Hosea, like most of the prophets, is instructed to deliver God’s message of judgment to the people of Israel. After the message has been delivered, there is a response recorded in the first three verses of chapter six. It is not clear whether this response is Israel speaking to God or one another (though the context seems to indicate one another, if it is Israel as a whole) or Hosea speaking to Israel (which is also possible). In either case, the call is to return because God will revive and restore. In light of that sure restoration and revival, verse three is a call to know the LORD.
How can we know the infinite? God is, as recorded in Isaiah, thinking thoughts so much higher than ours there really is no comparison. His ways are equally beyond us, so it is difficult, under the best of circumstances, for us to understand the fringes of God and what He is doing and thinking. But the call is not to understand God or know His thoughts. The call is to know God.

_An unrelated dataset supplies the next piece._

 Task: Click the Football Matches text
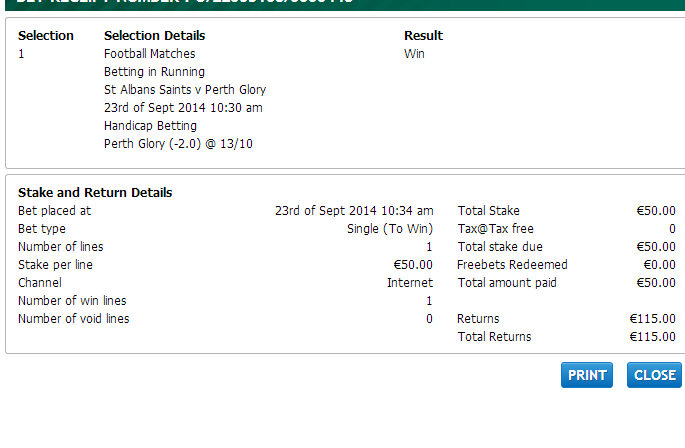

According to my concordance, the verb used (יָדַע) and the tense in which it is used can mean to know, to learn to know, to perceive, to discern, to discriminate, to distinguish, to know by experience, to recognize, to acknowledge, to admit, to confess, and to consider. The call is not to know God in the sense that I comprehend Him — that is not possible. It is, instead, a call to know Him in much the same way that I know my wife.
I do not fully understand my wife, but I recognize the patterns of her behavior and discern the repeated responses that let me know whether something will please her or not. I do not know her thoughts so much as listen to them often enough that I begin to see the drift of them and know by experience that certain stimuli will elicit certain reactions. In summary, I study my wife. Since people grow and change and mature (not precisely the same as growing), my wife will remain a subject of interesting study for the rest of my life.
Let me now turn this lens on God. I cannot fully understand Him, but I can recognize His patterns and learn how He responds to certain things. I cannot know His thoughts, but I can read His messages to me and to others in The Bible and start to see the general direction of them. He actually starts me off by saying that He thinks good things about me and plans good things for me. While God is perfect and therefore has no reason to change (Why mess with perfection?), He is infinite and thus capable of bearing infinite inquiry. I can spend the rest of my life studying Him and it will not be a wasted life or effort spent in vain. Because the call to know Him comes with a promise.
The promise is that God will come to us like the rain, / Like the spring rain watering the earth. If I seek to know God — to experience Him; to discern Him acting in my daily life; to recognize what pleases and displeases Him; to consider His ways — then He will come to me like rain. For those who have never stood in the rain on a hot spring day — I am told that the climate in Israel is much the same as it is in my native Southern California — this imagery does not make sense. Spring in Southern California and, I suppose, in Israel is hot and the rains bring a coolness and respite; a refreshing and a renewing that are more welcome than can readily be explained. I was once standing out on a hot day in Southern California with a shaved head and felt the rains come down. The scent of the world washed clean by rain and the cool comfort of it on my head was most pleasant. God’s promise is, I think, to come to me like that if I seek to know Him. He will not just answer and give me the knowledge I seek, but will come with cleansing and comfort. Perceptions will be renewed and made right again and the discomfiture of life will be washed away, if only for a moment, by the rain of His presence.
Let me seek to know the LORD today; to see Him acting in my life; to recognize what will please Him in the situations I encounter. Let me make God my constant course of study and He will come like the rains of spring.